You don't know me. I'm okay with that. This is my search for insignificance.
Friday, March 1, 2013
I haven't read much from The Robert D. just yet, but I liked this. In fact, the only part of the American Idol season I even watch anymore is the beginning when tone-deaf people walk in (and out) with all the overconfidence in the world.
How do 100,000 people who can’t carry a tune in a bucket show up to audition for American Idol?
Somebody lied to them. At some point in their lives, somebody told them that theycould sing.
Somebody wanted to make them feel good. Somebody didn’t want to rock the boat. Somebody might have even thought they were helping.
Somebody justified it, thinking it would build self-esteem.
We all have had that somebody in our lives. And most of us have listened to him.
But success is built on a foundation of wisdom and truth.
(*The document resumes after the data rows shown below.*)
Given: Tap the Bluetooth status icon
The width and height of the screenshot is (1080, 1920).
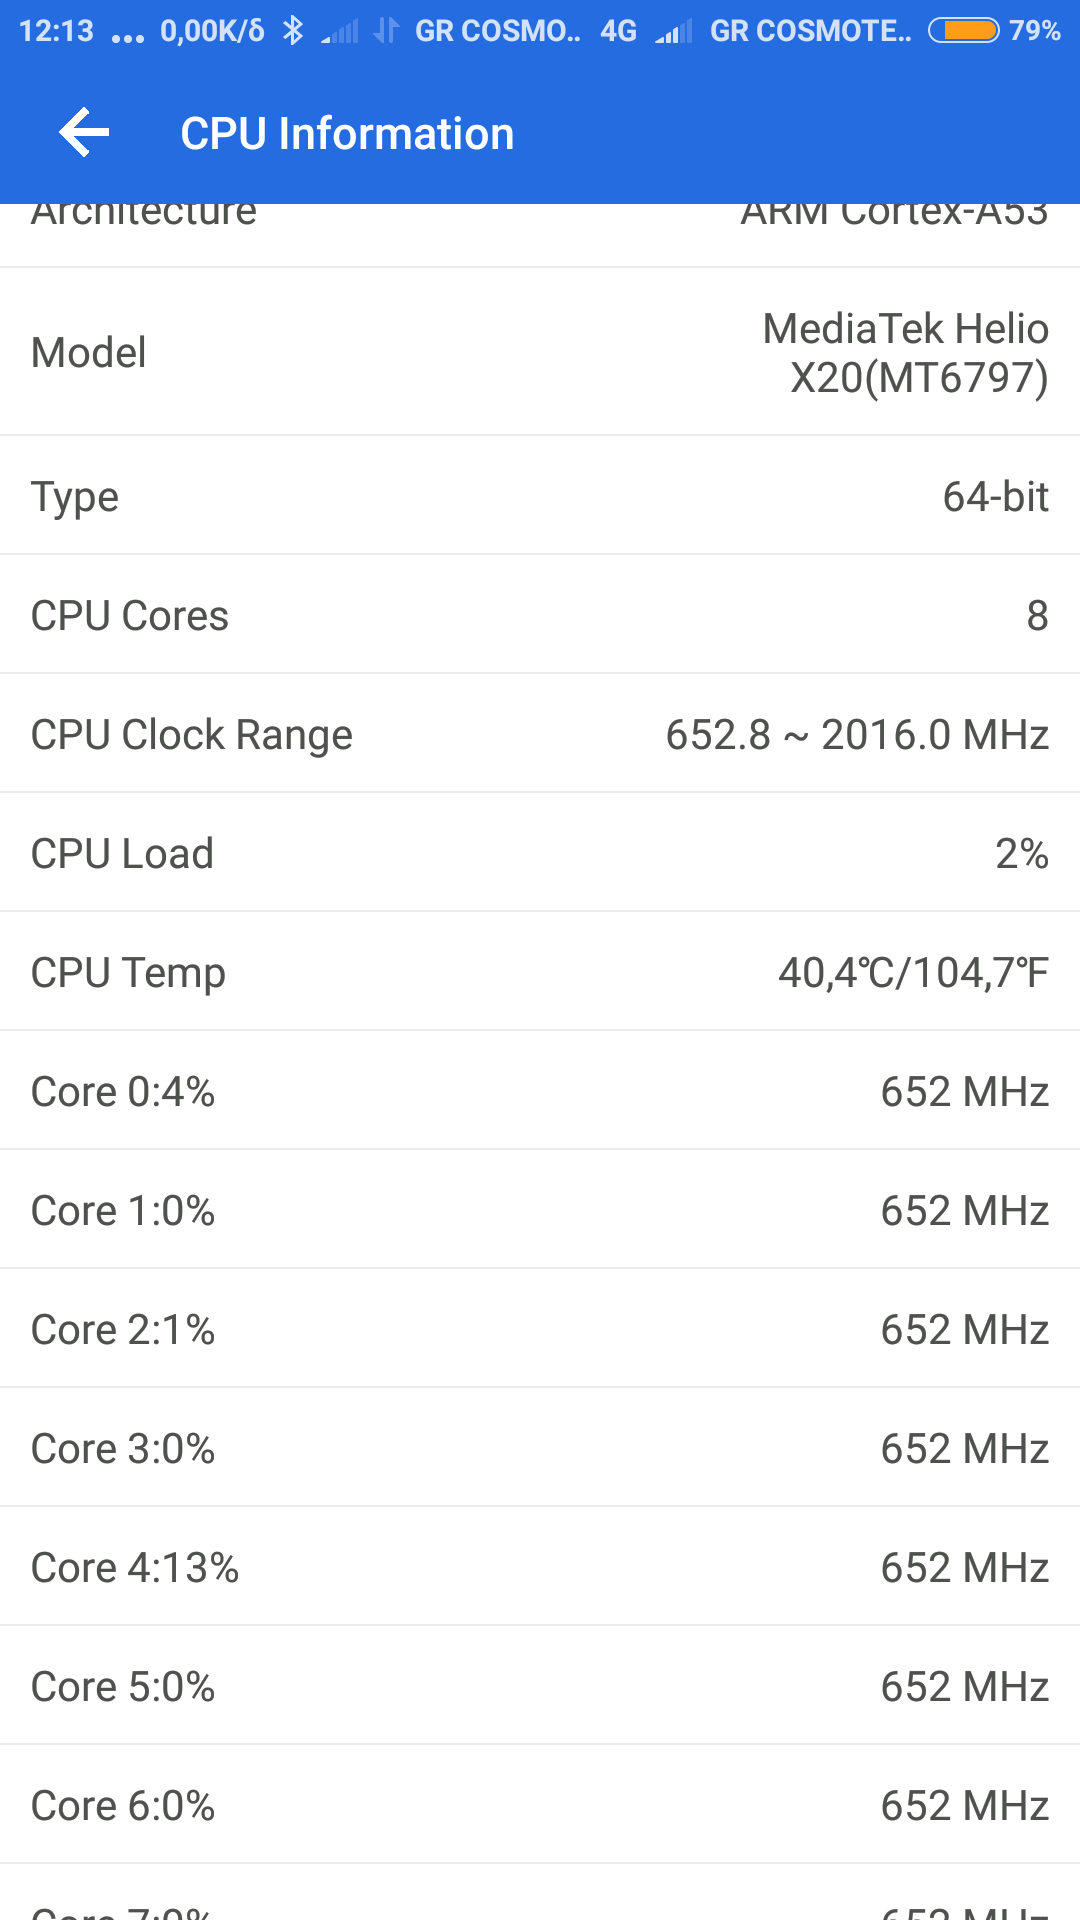Looking at the screenshot, I should (292, 31).
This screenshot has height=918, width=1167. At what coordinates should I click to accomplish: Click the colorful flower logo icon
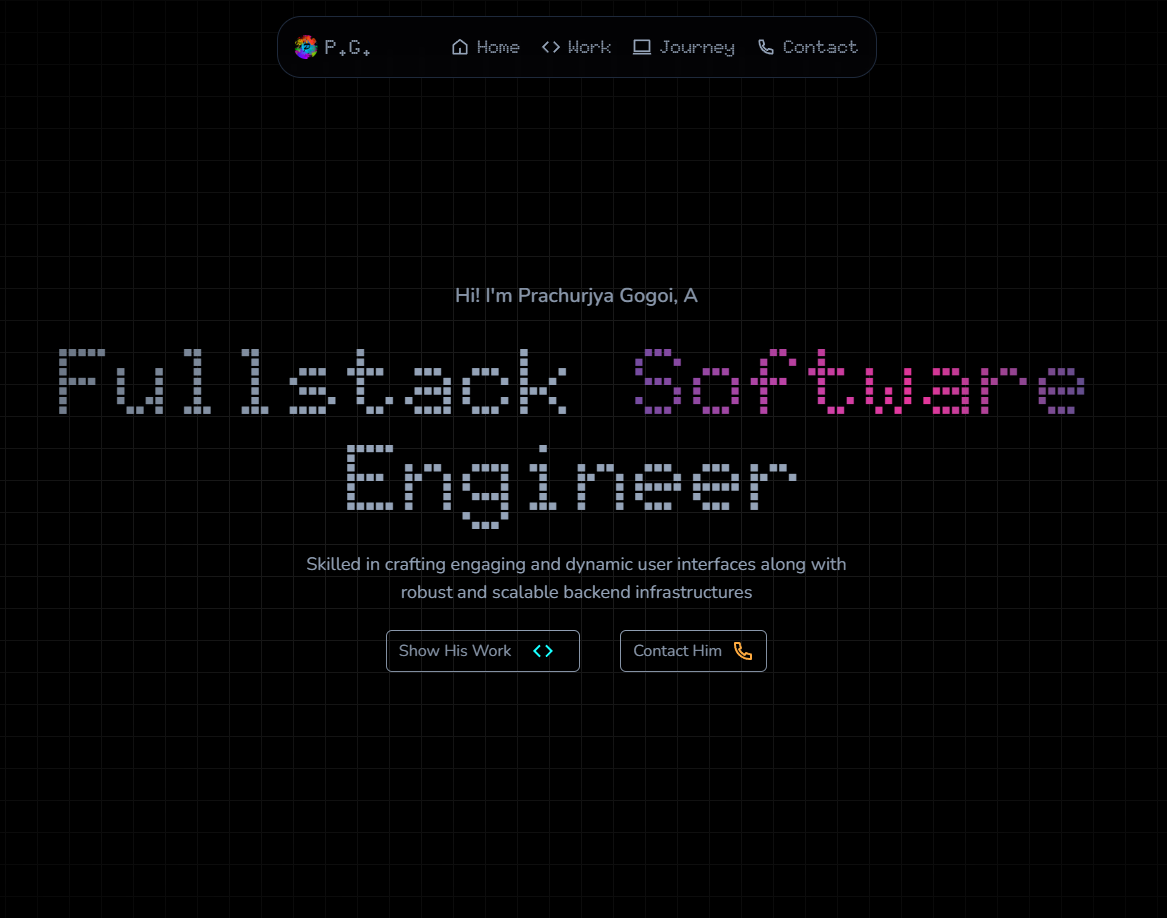(305, 46)
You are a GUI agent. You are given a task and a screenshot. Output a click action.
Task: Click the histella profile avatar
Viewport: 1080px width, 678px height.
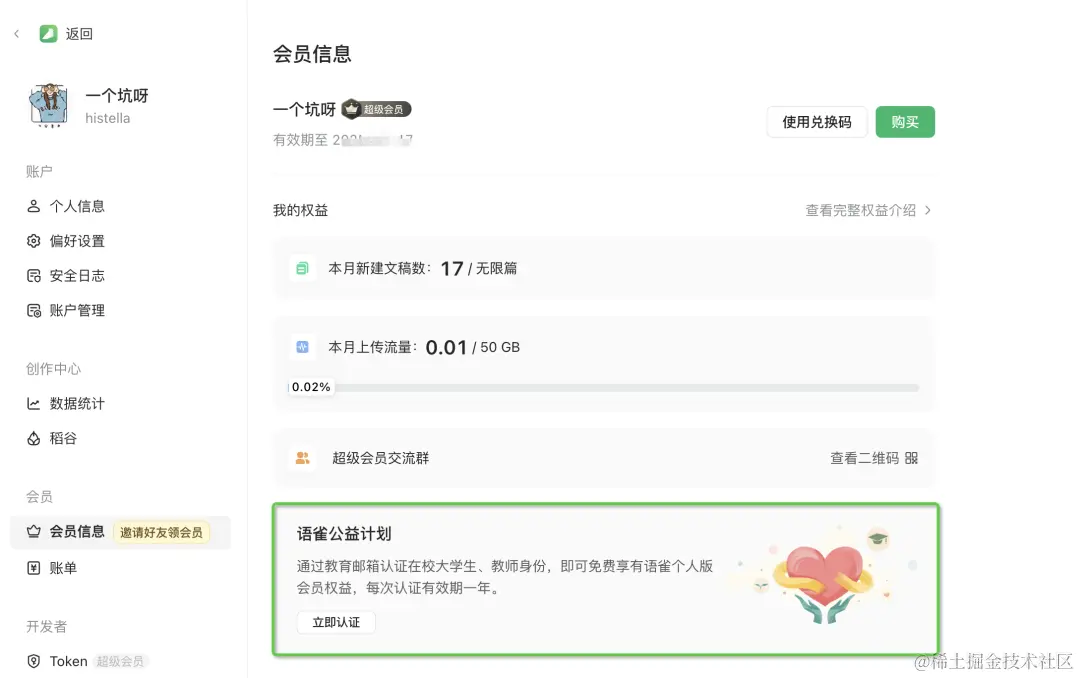(x=48, y=105)
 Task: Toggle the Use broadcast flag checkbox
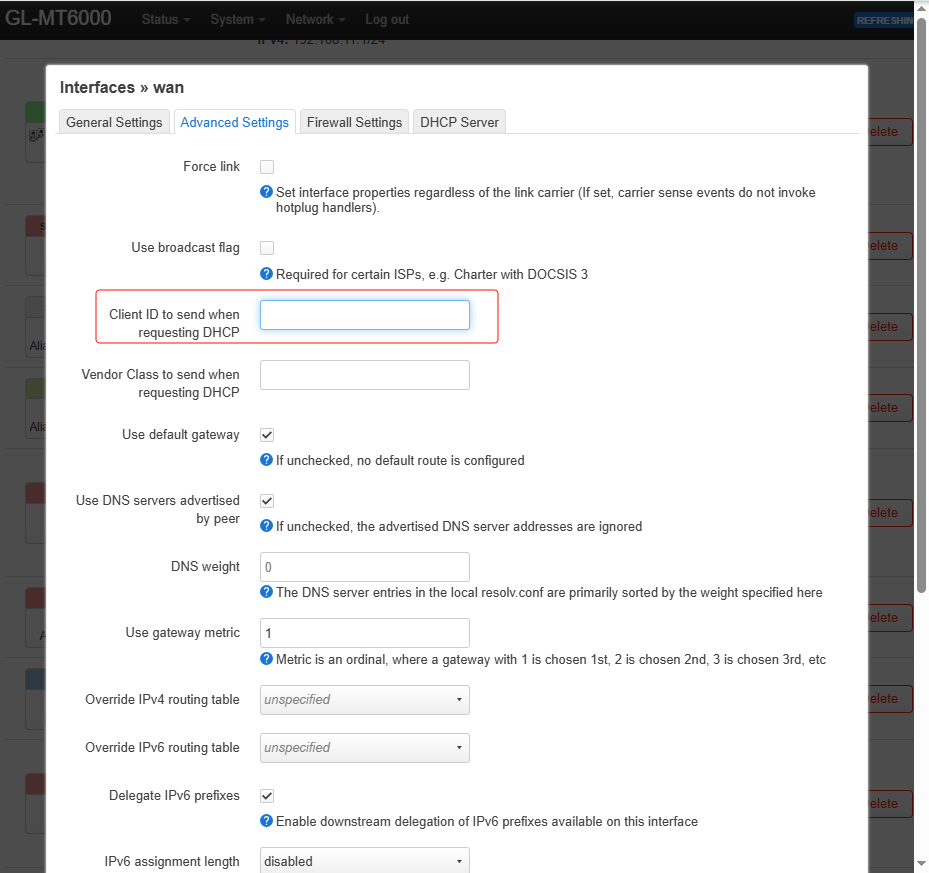267,248
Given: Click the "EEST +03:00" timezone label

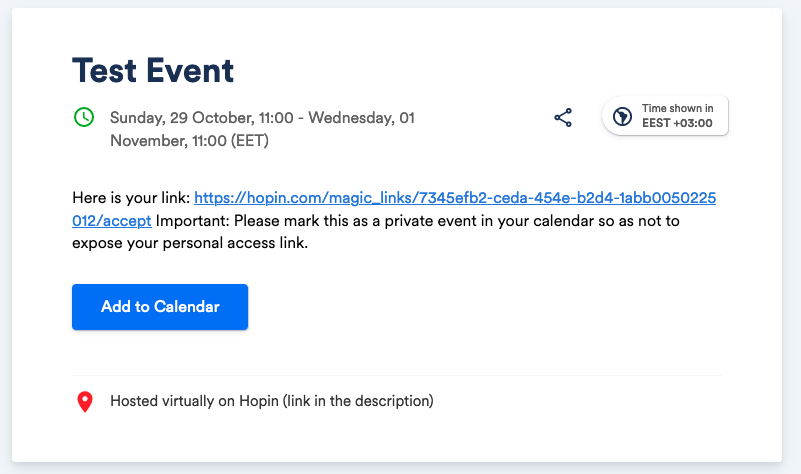Looking at the screenshot, I should coord(677,123).
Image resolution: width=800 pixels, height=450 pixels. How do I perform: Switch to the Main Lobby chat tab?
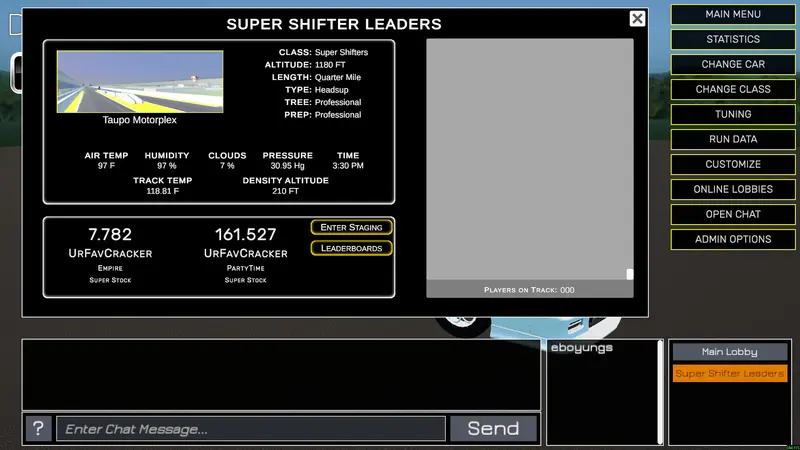[730, 352]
And if we’re going to find it, we have to get good at catching our own delusions.
How do you spot the person around you who has been telling you lies?
Look in the mirror.
For most of us, the greatest liar in our lives is ourselves.
Lazy people say it’s just not their personality type to be ambitious. Fat people say they have no time to work out.
Both are avoiding the hard truth in exchange for superficial self-esteem…and that’s a dangerous exchange.
The truth is that just 15 minutes of exercise a day will help you have more energy and be more productive. The truth is that hard work comes before the feeling of ambition. The question is, in a court of law, is there enough proof that you are working at your craft?
The danger of our lies is that they start to shape our perceived reality.
Like those poor fools you remember Simon Cowell crushing, we live by a story that is pathetically false. Everyone else can see through it. Or, in this case, “hear” through it.
The truth is that you can become nearly anything you devote yourself to. But it takes more work than you would expect and the courage to face the music. Sometimes literally.
Be mindful of the stories you tell yourself. Are you in touch with truth, or are you making excuses?
Three questions you must ask yourself:
What talent or passion do you profess to have?
In a court of law, could you produce evidence of hard work that has gone into that talent or passion?
Have you ever shown that talent or passion to anyone? How did they react?